No surprise here: Pennsylvania's population is still getting older, and that has real consequences for governments, from Harrisburg on down to the school district level. According to a state financial panel, the number of workers under age 65 will stagnate ... while the number of residents over age 65 will grow by more than one-quarter. Meanwhile, the young folks who graduate from state colleges will also be hampered by massive student-loan debts -- among the highest in the country. Like it or not, this could be the state's future: Expect plenty of debate on healthcare spending, education, and whether or not dancing is a tool of the devil.

It's been two weeks since the elections, but some newspapers are still doing some major-league crushing on state Attorney General-elect Kathleen Kane. Read all about how her upstart candidacy managed to garner more votes than any other campaign in the state -- even Barack Obama's.
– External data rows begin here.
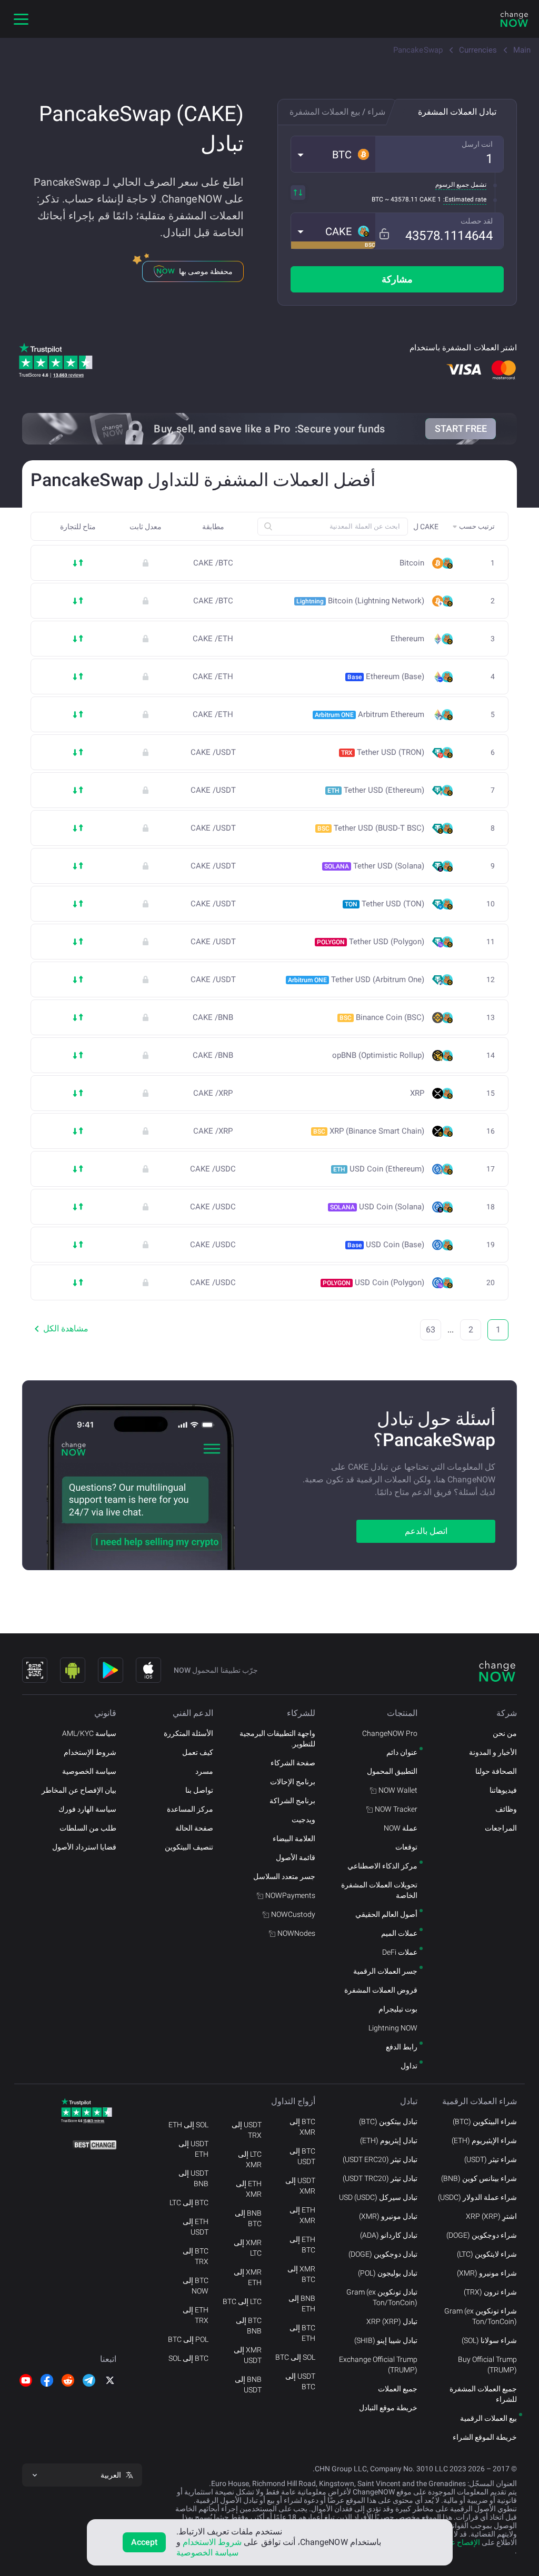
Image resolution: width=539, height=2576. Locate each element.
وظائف (506, 1809)
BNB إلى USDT (248, 2384)
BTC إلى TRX (195, 2256)
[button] (333, 154)
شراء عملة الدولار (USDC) (477, 2197)
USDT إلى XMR (300, 2185)
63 (430, 1330)
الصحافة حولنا (496, 1771)
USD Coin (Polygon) (373, 1282)
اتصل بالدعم (426, 1531)
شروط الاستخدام (212, 2542)
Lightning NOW (392, 2028)
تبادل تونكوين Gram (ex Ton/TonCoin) (381, 2297)
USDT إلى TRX (247, 2129)
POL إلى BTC (188, 2339)
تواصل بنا (199, 1790)
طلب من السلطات (87, 1828)
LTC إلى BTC (242, 2301)
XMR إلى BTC (301, 2274)
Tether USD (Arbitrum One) (356, 979)
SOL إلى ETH (188, 2124)
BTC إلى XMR (302, 2126)
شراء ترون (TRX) (490, 2292)
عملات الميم (399, 1933)
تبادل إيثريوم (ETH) (388, 2140)
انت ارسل (477, 144)
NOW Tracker (396, 1809)
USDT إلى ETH (193, 2148)
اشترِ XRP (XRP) (491, 2216)
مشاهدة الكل (65, 1329)
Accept (144, 2542)
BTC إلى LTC (188, 2202)
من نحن (505, 1733)
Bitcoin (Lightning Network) (360, 600)
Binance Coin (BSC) (382, 1017)
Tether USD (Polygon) (370, 941)
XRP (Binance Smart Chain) (368, 1131)
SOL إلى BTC (295, 2357)
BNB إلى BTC (248, 2218)
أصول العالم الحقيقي (386, 1914)
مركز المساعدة (190, 1809)
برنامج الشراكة (292, 1800)
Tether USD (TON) (384, 903)
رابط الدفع (401, 2047)
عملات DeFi (399, 1952)
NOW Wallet (397, 1790)
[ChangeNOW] (514, 19)
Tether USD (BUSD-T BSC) (370, 828)
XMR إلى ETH (248, 2277)
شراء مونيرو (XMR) (487, 2273)
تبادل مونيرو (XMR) (388, 2216)
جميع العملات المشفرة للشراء (483, 2394)
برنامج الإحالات (292, 1781)
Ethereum (407, 638)
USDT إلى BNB (193, 2178)
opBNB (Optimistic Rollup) (378, 1055)
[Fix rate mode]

On the flip side, the heat is on for state Rep. Jesse White, at least at the Tribune-Review. Some tough words for White -- a critic of natural-gas drilling who stands accused of lashing out because drillers didn't do him enough favors -- from Pitt professor Jerry Shuster. But White appears unbowed: He offered up feature-length account of his falling-out with the industry last week.

Finally, 'tis the season for stories about how the holiday shopping season starts earlier every year. Of course, part of the equation is that the stories themselves appear earlier every year too. Here are some yahoos -- also celebrated in today's Post-Gazette -- who have nothing else to do with their lives but camp out in front of a big-box retail store days before "Black Friday." Stories like this have become just one more incredibly tiresome holiday ritual, like 24-7 Christmas carols on the radio, and having to be nice to your sister-in-law. Part of the media's ritual, of course, involves a certain amount of hand-wringing over how nothing is sacred anymore and gosh, is this something we should be celebrating? But of course, such stories rarely address the media's own complicity in the problem. People camping out in front of Best Buy days in advance are, by definition, far less interesting than other human beings. And yet they are the ones who will become local-news celebrities. Because this is just the kind of story media outlets like: It's "quirky," and celebrates habits of consumption that may someday lead to additional ad revenues. Bah. Humbug.